The reason for the difference in my opinion is that more people want to travel and move into bigger cities in China which created a bigger flow of population. I think there are enough opportunities here in the States so people can do well without depending too much on their location. But it is very different in China, most people believe in going to a bigger city would bring them more income and ultimately lead to a good life. While this idea is true in many cases, I feel there are many opportunities missed in smaller communities.

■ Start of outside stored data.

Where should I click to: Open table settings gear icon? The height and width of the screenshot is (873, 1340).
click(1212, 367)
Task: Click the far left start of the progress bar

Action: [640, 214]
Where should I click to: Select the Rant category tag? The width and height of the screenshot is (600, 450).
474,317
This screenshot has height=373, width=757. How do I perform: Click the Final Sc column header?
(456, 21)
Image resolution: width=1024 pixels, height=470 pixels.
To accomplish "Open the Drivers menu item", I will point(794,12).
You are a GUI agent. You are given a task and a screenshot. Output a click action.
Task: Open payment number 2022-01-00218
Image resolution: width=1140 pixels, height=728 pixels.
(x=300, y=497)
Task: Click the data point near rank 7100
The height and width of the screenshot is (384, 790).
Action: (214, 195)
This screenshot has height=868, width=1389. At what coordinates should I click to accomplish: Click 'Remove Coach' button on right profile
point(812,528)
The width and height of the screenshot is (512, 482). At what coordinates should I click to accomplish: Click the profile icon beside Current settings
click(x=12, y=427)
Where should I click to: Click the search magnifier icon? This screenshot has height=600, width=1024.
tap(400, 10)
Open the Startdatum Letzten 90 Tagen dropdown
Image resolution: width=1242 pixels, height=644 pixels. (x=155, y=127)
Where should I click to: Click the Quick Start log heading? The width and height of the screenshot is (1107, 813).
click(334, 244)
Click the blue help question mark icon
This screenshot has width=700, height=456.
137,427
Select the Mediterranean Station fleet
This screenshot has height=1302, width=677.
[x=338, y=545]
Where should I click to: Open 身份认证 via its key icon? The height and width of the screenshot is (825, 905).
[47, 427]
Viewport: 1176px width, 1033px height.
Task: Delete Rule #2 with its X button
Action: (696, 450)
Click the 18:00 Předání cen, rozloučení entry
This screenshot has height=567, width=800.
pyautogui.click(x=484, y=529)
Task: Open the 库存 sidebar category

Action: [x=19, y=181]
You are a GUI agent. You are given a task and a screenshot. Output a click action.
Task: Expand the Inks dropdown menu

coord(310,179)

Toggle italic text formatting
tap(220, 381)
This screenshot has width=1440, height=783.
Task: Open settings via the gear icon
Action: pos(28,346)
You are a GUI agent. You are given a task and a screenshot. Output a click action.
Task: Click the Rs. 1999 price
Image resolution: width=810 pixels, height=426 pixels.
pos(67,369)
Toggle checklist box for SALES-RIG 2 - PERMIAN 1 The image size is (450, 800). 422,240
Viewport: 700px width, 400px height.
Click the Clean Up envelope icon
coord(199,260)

Most of my American friends could not understand the difference between a dialect and a language and are usually surprised to learn that people from the north can sometimes do not understand a single word someone from the south is speaking even though they can both write in the same language. I personally believe this is a very important aspect of Chinese culture and should definitely be preserved and this can be a good indicator of geological identity.

 


 

今天我们几人在办公室里谈到乱扔垃圾的问题,对我这个在上海长大,新加坡读书,美国完成大学的人来说,上海在这三个城市中乱扔垃圾的问题最严重。但是,我一直把美国看成是一个整体,我没有考虑到来自于美国不同地方的人们会有不用的习性这个问题。按我听到的理解,纽约的垃圾问题要远远比上海严重。

这让我开始回想四年来在美国观察到的来自于不同地域的人在待人处事上的不同之处来。他们不像中国大部分城市那样有着自己的方言,但不少地方会有自己独特的口音,我还注意到美国人之间几乎对其他的周都一个比较传神的印象而不想中国的大部分人那样分成南方和北方。、

我认为造成这个区别的主要原因是不少中国人都希望搬去大城市工作生活,所以人口构成会比较复杂。在美国有足够多的让人们可以不用过度依靠周围环境而过上小康生活的机会,但在中国大部分人都相信进入大城市可以带来更多的收入和为以后提供更好的生活。虽然这个想法依当前的国情来说没错,但我还是认为一些小城市里的机会被人们遗忘了。

我的许多美国朋友都搞不懂方言和另一种语言的区别,他们往往在听说中国北方长大的孩子可能会遇见一个说南方方言的人而一个字都听不懂,但双方却能写一样的字的时候表示大吃一惊。我个人认为这是中国文化中很重要的一个组成部分,方言可以成为一个非常直观的地域标识所以具有很高的保留意义。